ESTRATTO DELLA PAGINA:
▼

La complessità che attraversa la realtà in cui ci muoviamo avrebbe bisogno, se non di parole nuove, di parole giuste, utilizzate con cura. E invece di rifugiamo in formule che ormai passano senza lasciar traccia

di Maria Laura Conte

Le parole sono essere viventi. Si esauriscono o esaltano pure loro. Alcune, logorate dall’abuso che se ne fa, meriterebbero un ricovero in rianimazione (come per esempio suggerisce un linguista francese per le due parole “ti amo”). Mentre altre vivono una stagione di particolare splendore: resilienza, per esempio, o sostenibilità, o ancora diritti civili. Tornano spavalde nei consessi umani, incassano credito, garantiscono la posizione di chi parla e lo mettono al sicuro. Se tizio usa certe parole – pensa automaticamente il suo interlocutore – vuol dire che è incasellabile in una griglia precisa, è riconoscibile. Lo tiene sotto controllo, non si attende sorprese e si mette tranquillo.

▲

DATI FORNITI:

▼

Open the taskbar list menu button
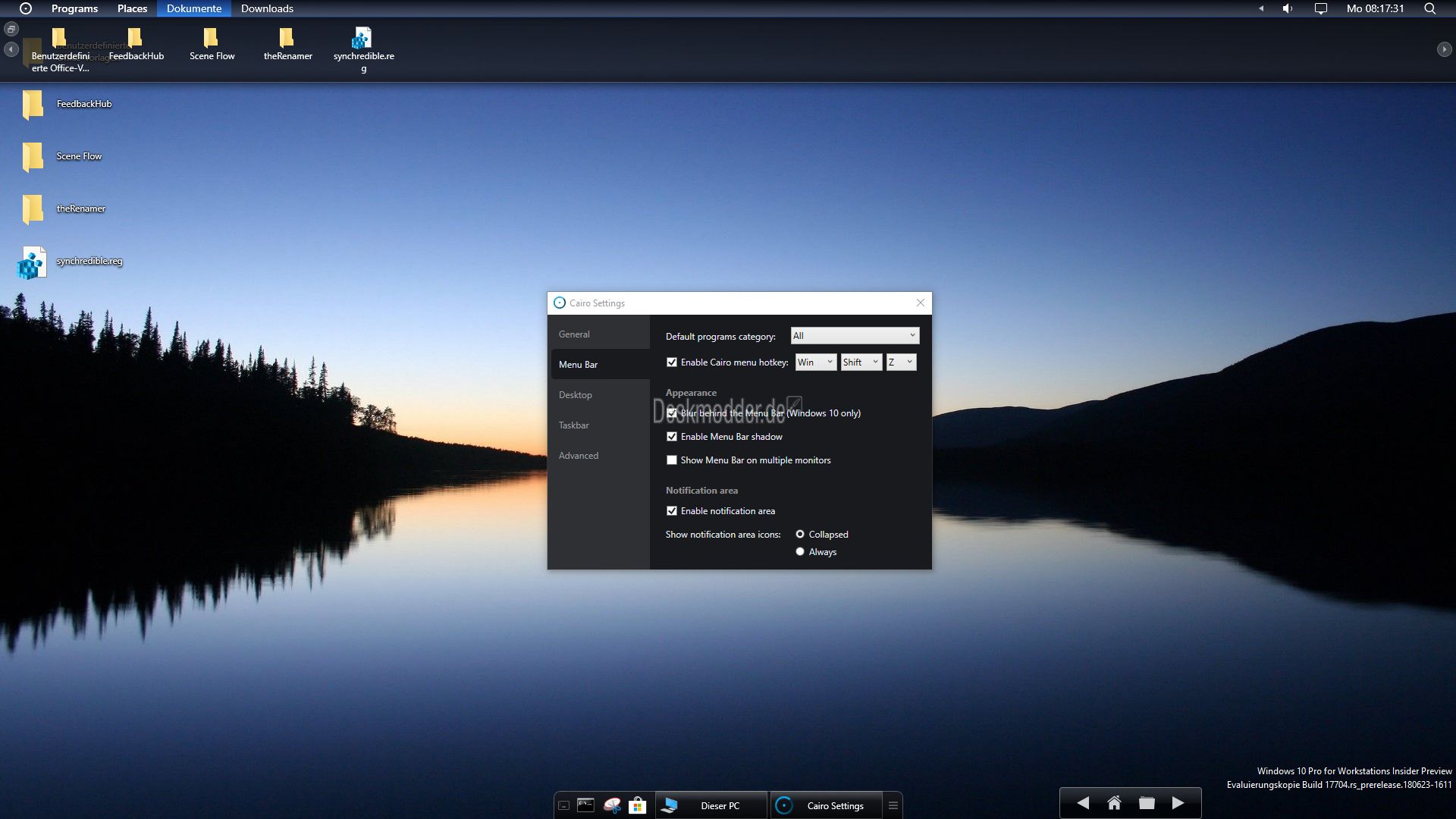 [x=893, y=805]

▲

COSA SI CHIEDE:
(a) Nel testo sulle parole, quali parole meriterebbero un ricovero in rianimazione secondo il suggerimento di un linguista francese?
(b) Riprendi il testo sulle parole e scrivi il seguito a partire dalla sua ultima frase.

RISPOSTE AI COMPITI:
(a) Le due parole "ti amo".

(b)
Una quota di tali parole viene usata per scelta, un’altra in modo inconsapevole: si attivano di per sé, quando il nostro cervello registra un determinato contesto e uditorio, si posizionano per uscire fuori, come appigli saldi per scalare.

Le frasi “garanzia” abbondano nelle occasioni ufficiali, in conferenze di vario livello. Nei summit di agenzie internazionali sono le regine assolute. Come al recente evento sui sistemi alimentari promosso dalle Nazioni Unite alla Fao a Roma: si è rischiata l’overdose di “assicurare investimenti in infrastrutture”, “aumentare l’efficienza per garantire il cibo a tutti”, “nessun bambino può morire di fame” o ancora “sviluppare le catene di valore”. Seduti nei saloni, ci si domanda a che pro una tale alluvione di ripetizioni: per convincere chi lo è già? Per tenere in piedi una recita, in cui ognuno prende la parola, ma nessuno ascolta? Perché questo è spesso un risvolto.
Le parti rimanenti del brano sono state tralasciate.